Silvia Piccinini (Movimento 5 stelle) ha insistito sul “riciclo delle acque reflue, su cui la Regione deve spendersi di più. La metà di queste acque è per uso irriguo. E’ positiva la rinaturalizzazione dei corsi fluviale, ma avrei voluto sentirlo dire dopo l’alluvione di maggio. Occorre consentire la naturale espansione dei fiumi”.
Secondo Marco Fabbri (Partito democratico) “il piano è complesso. La sfida è realizzarlo. La qualità dell’acqua in generale è buona e le acque marine sono balneabili. Occorre capire quali semplificazioni saranno adottate a livello nazionale per le reti idriche. Siamo il terminale del Po, che tocca 13 province e 4 regioni. Credo sia fondamentale l’ascolto e il coinvolgimento degli stakeholder, per sviluppare politiche ambiziose per ridurre gli inquinanti”.
Per Silvia Zamboni (Europa Verde) si tratta di “un piano serio che mette al centro temi importanti. L’alluvione? A maggio il Po ha raggiunto il suo punto massimo in poche ore, è piovuta tantissima acqua. Bisogna affrontare i cambiamenti climatici e l’emergenza climatica: anche l’Emilia-Romagna sta affrontando il dramma del surriscaldamento climatico. Occorre arrivare a politiche razionali per l’acqua trami politiche trasversali rispetto ai vari assessorati, a partire da quello all’Agricoltura. Ricordo, infine, che Europa Verde è contraria per motivi scientifici ai grandi invasi”.
“Dal 2018 sono oltre 700 milioni di euro i fondi distribuiti ai Consorzi di Bonifica per interventi in materia di conservazione e regimazione delle acque: lo dico per dimostrare come la Regione non scopre oggi la necessità di interventi per la tutela dell’acqua”, spiega Andrea Costa (Pd) per il quale “è importante avere risorse finanziarie per evitare la dispersione dalle reti idriche. Le abbiamo chieste allo Stato, ma non sono ancora arrivate in misura necessaria”.

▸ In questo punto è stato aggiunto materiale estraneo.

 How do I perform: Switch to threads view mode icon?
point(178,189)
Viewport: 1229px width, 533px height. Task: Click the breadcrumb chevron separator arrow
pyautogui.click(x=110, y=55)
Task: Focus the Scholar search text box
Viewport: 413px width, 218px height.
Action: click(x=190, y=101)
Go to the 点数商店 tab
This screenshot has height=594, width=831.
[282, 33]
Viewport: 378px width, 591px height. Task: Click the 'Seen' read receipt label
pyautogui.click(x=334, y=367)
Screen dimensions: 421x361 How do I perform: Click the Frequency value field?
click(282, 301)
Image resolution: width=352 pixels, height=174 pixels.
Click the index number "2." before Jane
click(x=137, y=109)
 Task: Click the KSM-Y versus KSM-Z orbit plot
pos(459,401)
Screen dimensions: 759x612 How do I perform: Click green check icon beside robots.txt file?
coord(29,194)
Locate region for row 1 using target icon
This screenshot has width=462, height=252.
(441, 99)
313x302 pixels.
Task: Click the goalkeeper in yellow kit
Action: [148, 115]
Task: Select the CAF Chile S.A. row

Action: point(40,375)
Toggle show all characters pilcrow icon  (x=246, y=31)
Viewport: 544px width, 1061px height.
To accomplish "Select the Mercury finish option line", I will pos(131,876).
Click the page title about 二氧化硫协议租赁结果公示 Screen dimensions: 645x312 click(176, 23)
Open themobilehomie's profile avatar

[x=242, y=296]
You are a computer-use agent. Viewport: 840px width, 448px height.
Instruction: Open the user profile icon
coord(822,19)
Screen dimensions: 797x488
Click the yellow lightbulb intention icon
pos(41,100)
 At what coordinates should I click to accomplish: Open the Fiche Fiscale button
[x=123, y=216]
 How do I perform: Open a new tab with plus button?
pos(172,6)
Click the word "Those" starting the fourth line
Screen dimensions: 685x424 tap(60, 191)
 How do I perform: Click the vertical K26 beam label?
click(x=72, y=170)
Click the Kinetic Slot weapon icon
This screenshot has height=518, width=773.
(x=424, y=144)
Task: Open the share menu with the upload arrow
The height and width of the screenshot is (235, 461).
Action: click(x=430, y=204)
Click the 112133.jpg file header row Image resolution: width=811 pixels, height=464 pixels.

“L’auspicio è di fare presto, bisogna osare un po’ di più. Pur condividendo alcuni aspetti degli obiettivi e delle scelte strategiche del Piano, Fdi esprimerà voto d’astensione. Nelle parole dell’assessora Priolo abbiamo colto alcune aperture che ci piace pensare potrebbero prefigurare l’avvio di un percorso se non condiviso almeno all’insegna di un confronto serio fra le parti”, sottolinea Marta Evangelisti (Fdi).